Once you leave Caddy, you end up with a baddie.
Well, the own HTTP proxy implementation that I vibed was not a success. I did use just a webserver framework and forwarded it to internal. That's it, but you can imagine, sometimes it is buffering data. It was not the nicest solution. At a certain point, I was done with it.
I went to the site of my homeboy (Elon) and asked Grok what things I should be aware of when writing my own HTTP (reverse proxy) server. Don't worry, I know, I wrote many (some kind of autism) and dream the protocols but we are now in different times. We do not write that ourselves anymore. So, I gave it to Fabel and said "yo, we use framework, it sucks, let's do it ourselves" together with the big document with traps / caveats. That document will also be used for the test procedures etc later. First, I said to Fabel, investigate our software, investigate how to safely exclude the web framework without breaking the admin panel and API and I told it to investigate and to use deep research for my questions/answers and that it had to write a whole one shot implementation document. Then, almost wasted all credits at once. Sick.
So, I did let Sonnet 5 do the implementation since we had a quality document. So, Fabel did, I was confident and just directly used the deploy procedure and the server was running.... GODDAMMIT, LITERALLY SAME ISSUES. So, the way the web framework is implemented for admin management and stuff is probably toxic. FUCK.

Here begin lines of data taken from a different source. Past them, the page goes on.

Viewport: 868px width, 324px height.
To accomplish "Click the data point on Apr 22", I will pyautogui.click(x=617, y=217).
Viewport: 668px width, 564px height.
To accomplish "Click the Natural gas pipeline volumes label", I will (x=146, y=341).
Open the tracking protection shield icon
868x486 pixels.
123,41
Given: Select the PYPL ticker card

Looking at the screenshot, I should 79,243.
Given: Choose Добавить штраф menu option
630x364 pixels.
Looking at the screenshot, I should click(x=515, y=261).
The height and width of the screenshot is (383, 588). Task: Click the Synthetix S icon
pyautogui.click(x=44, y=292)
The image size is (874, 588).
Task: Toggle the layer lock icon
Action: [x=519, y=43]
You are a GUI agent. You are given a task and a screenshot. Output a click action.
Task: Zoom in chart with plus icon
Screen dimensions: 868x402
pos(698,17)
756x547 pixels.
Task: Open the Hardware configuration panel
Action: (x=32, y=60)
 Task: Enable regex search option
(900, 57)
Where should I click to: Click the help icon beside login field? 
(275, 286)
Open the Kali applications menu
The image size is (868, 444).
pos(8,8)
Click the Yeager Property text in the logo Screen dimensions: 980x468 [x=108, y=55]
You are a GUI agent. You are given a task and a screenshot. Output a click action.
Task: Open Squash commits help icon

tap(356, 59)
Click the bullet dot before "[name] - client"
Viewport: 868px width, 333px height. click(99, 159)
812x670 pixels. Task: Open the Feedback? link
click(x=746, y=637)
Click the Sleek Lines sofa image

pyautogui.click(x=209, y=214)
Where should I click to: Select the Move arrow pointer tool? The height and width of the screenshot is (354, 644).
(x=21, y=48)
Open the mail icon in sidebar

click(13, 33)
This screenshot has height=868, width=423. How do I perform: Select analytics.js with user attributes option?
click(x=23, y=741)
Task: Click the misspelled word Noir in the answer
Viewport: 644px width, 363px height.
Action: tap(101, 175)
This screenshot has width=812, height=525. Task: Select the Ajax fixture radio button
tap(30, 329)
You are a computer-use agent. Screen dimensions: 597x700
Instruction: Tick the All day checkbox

Also out of credits for Sonnet 5 direct after investigation so I was done with it. I will continue tonight. But now, we are on Caddy again. See my gists for the HTTP proxy prompt. I do not think any weird is in there.
Comments
Yeah, the web framework poisoning the well is a classic. Had the same thing with a custom auth middleware where the framework was doing internal buffering and header rewriting that no amount of new code could undo. Did you try isolating the admin routes into a separate process entirely, or is that too much of a refactor?